Work begins with a cache
We are already sending data to the client application, doing this during page loading as early as possible. This means that the only faster way to deliver data would be one that does not include any steps involved in requesting information from a client or sending it to a client on the server’s initiative. This can be done using this approach to page formation, in which the cache comes to the fore. This, however, means that we will have to, although very briefly, show the user outdated information. Using this approach, after loading the page, we immediately show the user a cached copy of his feed and stories, and then, after the latest data is available, we replace all this with such data.
We use Redux to manage instagram.com status. As a result, the overall implementation plan of the above scheme looks like this. We store a subset of the Redux repository on the client, in the indexedDB table, populating this repository the first time the page loads. However, working with indexedDB, downloading data from the server, and user interaction with the page are asynchronous processes. As a result, we may run into problems. They consist in the fact that the user is working with the old cached state, and we need to make the user’s actions apply to the new state when receiving it from the server.
For example, if we use the standard mechanisms for working with the cache, we may encounter the following problem. We are starting parallel loading of data from the cache and from the network. Since the data from the cache will be ready faster than the network data, we show it to the user. The user then, for example, likes the post, but after the server’s response, which contains the latest information, arrives at the client, this information overwrites the information about the liked post. In this fresh data there will be no information about the likes that the user has set the cached version of the post. Here is how it looks.
Race state that occurs when a user interacts with cached data (Redux actions are highlighted in green, status is gray)
To solve this problem, we needed to change the cached state in accordance with the user's actions and save information about these actions, which would allow us to reproduce them as applied to the new state from the server. If you have ever used Git or another version control system, then this task may seem familiar to you. Suppose that the cached state of the tape is the local repository branch, and the server response with the latest data is the master branch. If so, then we can say that we want to perform the relocation operation, that is, we want to take the changes recorded in one branch (for example, likes, comments, and so on) and apply them to another.
This idea leads us to the following system architecture:
- When the page is loaded, we send a request to the server to download new data (or wait for it to be sent at the server’s initiative).
- Create an intermediate (staged) subset of the Redux state.
- In the process of waiting for data from the server, we save the submitted actions.
- After receiving data from the server, we perform actions with the new data and play back the stored actions on the new data, applying them to the intermediate state.
- After that, we commit the changes and replace the current state with an intermediate one.
Solving a problem caused by a race condition using an intermediate state (Redux actions are highlighted in green, status is gray)
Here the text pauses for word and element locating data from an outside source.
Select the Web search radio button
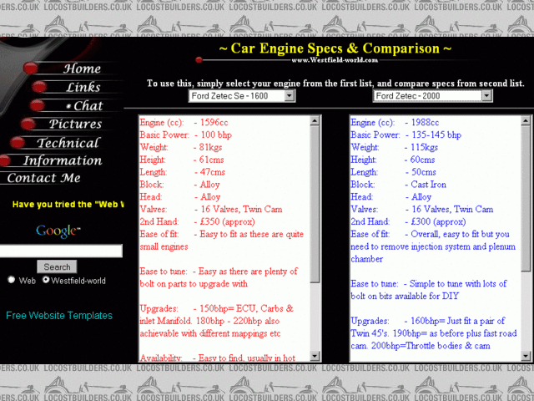This screenshot has height=401, width=534. [x=12, y=281]
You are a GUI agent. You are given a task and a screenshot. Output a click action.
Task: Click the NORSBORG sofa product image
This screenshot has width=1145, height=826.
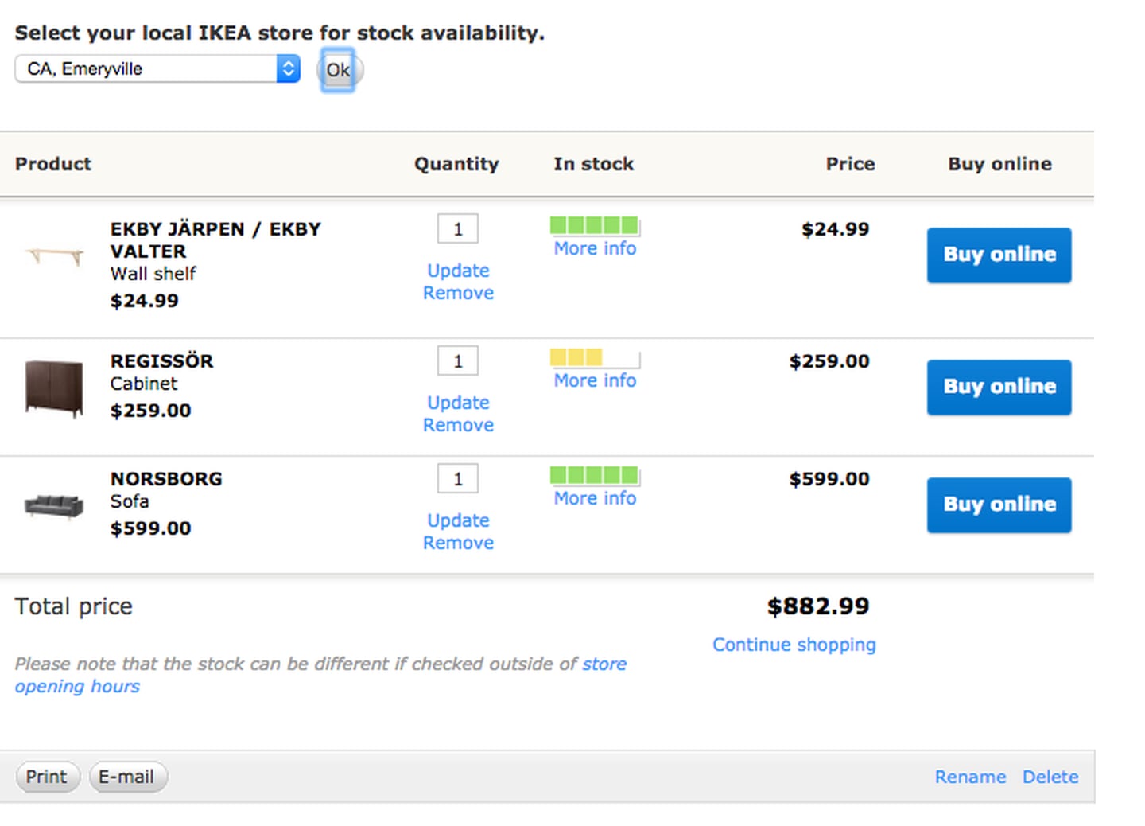pyautogui.click(x=54, y=505)
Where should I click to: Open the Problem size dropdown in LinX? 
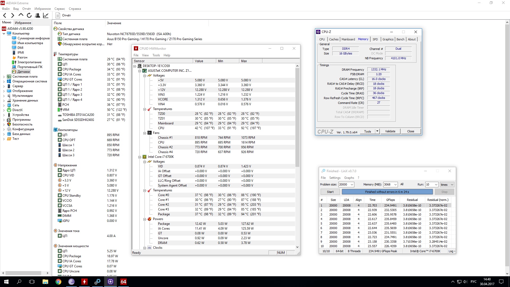pos(352,184)
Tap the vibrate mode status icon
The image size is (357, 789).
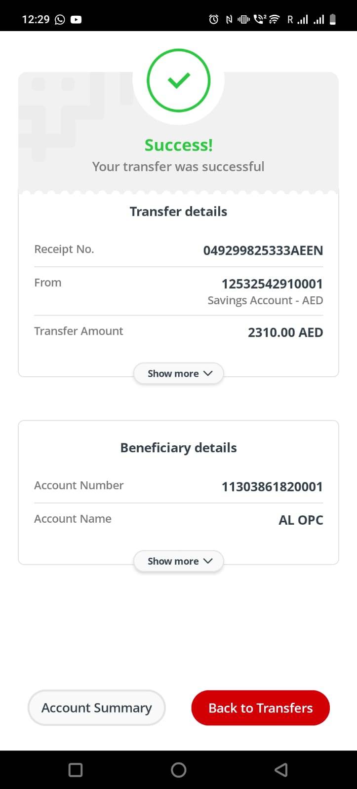(243, 20)
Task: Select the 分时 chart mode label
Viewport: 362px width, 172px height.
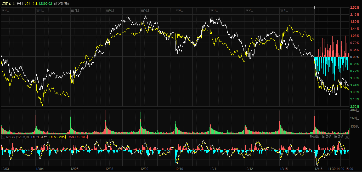Action: [x=20, y=4]
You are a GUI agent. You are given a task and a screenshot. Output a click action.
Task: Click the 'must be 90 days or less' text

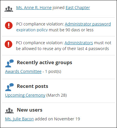(x=71, y=30)
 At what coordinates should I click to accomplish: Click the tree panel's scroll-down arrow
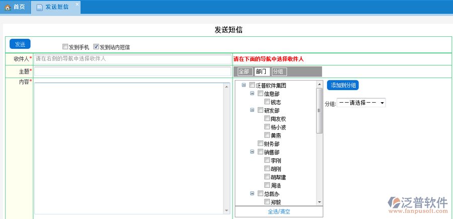pos(319,201)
Thanks to the intermediate state, we can reuse all existing reducers. This, in addition, allows you to store an intermediate state (which contains the latest data) separately from the current state. And, since work with the intermediate state is implemented using Redux, it’s enough for us to send actions to use this state!
API
The intermediate state API consists of two main functions. This is
stagingAction
and
stagingCommit
:
function stagingAction( key: string, promise: Promise<Action>, ): AsyncAction<State, Action> function stagingCommit(key: string): AsyncAction<State, Action>
There are several other functions that are intended, for example, to undo changes and to handle border cases, but we will not consider them here.
The
stagingAction
function accepts a promise resolving to an event that needs to be sent to an intermediate state. This function initializes the intermediate state and monitors the actions that have been sent since its initialization. If we compare this with version control systems, it turns out that we are dealing with the creation of a local branch. The ongoing actions will be queued and applied to the interim state after new data arrives.
The
stagingCommit
function replaces the current state with an intermediate one. Moreover, if it is expected that some asynchronous operations are completed that are performed on an intermediate state, the system will wait for these operations to complete before replacement. This is similar to the relocation operation, when local changes (from the branch that stores the cache) are applied on top of the master branch (on top of new data received from the server), which leads to the fact that the local version of the state is relevant.
In order to enable the system of work with an intermediate state, we wrapped the root reducer in the extender capabilities of the reducer. It processes the
stagingCommit
action and applies previously saved actions to the new state. In order to take advantage of all this, we only need to send actions, and everything else will be done automatically. For example, if we want to load a new tape and bring its data into an intermediate state, we can do something like this:
function fetchAndStageFeed() { return stagingAction( 'feed', (async () => { const {data} = await fetchFeedTimeline(); return { type: FEED_LOADED, ...data, }; })(), ); } // store.dispatch(fetchAndStageFeed()); // , stagingCommit, // 'feed' // store.dispatch(stagingCommit('feed'));
The use of a rendering approach for the feed and stories, in which the cache comes to the fore, has accelerated the output of materials by 2.5% and 11%, respectively. This, in addition, contributed to the fact that, in the perception of users, the web version of the system came closer to Instagram clients for iOS and Android.
Dear readers! Do you use any approaches to optimize caching when working on your projects?